● MATERIAL FOR THE TASK

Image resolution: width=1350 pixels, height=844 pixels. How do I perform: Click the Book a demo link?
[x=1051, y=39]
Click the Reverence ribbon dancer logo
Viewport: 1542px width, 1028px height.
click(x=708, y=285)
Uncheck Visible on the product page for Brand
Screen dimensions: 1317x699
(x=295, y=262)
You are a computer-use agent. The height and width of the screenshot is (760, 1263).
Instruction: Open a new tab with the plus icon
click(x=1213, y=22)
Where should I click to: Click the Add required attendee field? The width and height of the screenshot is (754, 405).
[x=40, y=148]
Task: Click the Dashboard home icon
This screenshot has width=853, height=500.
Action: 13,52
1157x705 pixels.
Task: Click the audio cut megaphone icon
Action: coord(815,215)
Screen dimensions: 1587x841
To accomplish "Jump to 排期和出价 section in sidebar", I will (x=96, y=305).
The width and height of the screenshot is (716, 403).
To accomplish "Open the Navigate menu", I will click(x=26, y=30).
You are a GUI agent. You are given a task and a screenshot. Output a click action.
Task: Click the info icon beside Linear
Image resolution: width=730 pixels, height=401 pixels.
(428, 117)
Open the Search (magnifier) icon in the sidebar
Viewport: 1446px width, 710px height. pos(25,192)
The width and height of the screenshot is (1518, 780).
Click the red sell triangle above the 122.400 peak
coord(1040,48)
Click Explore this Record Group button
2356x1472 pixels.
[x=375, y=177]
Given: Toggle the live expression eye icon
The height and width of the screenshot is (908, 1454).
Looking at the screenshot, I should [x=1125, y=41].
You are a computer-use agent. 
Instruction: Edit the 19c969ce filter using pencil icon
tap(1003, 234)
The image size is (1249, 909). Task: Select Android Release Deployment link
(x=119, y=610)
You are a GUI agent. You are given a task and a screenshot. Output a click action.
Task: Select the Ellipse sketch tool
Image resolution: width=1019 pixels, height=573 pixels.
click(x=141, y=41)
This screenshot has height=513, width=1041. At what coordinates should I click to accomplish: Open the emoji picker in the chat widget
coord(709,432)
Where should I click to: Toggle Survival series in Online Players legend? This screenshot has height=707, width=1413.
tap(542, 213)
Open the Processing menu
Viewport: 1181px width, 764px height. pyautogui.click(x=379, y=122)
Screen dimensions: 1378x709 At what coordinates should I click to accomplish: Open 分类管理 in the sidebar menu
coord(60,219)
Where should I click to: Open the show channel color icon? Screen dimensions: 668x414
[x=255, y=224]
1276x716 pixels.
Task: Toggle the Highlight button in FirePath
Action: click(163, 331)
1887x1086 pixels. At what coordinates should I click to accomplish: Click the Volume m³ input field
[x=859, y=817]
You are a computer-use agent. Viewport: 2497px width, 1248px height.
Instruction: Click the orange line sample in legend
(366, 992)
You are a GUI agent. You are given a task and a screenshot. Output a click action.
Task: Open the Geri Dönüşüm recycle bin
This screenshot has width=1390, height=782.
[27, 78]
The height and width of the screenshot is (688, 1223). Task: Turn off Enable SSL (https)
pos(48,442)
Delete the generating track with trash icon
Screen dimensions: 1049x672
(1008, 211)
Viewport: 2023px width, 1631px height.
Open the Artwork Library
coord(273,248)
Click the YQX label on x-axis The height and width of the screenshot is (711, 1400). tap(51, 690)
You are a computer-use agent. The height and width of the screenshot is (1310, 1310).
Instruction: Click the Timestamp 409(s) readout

● ASSIGNMENT
Look through the listing above and copy each line where the string "will" occurs.

● REPLY TO THE EXERCISE
To accomplish "Jump to 排期和出价 section in sidebar", I will (x=96, y=305).
To accomplish "Open the Navigate menu", I will click(x=26, y=30).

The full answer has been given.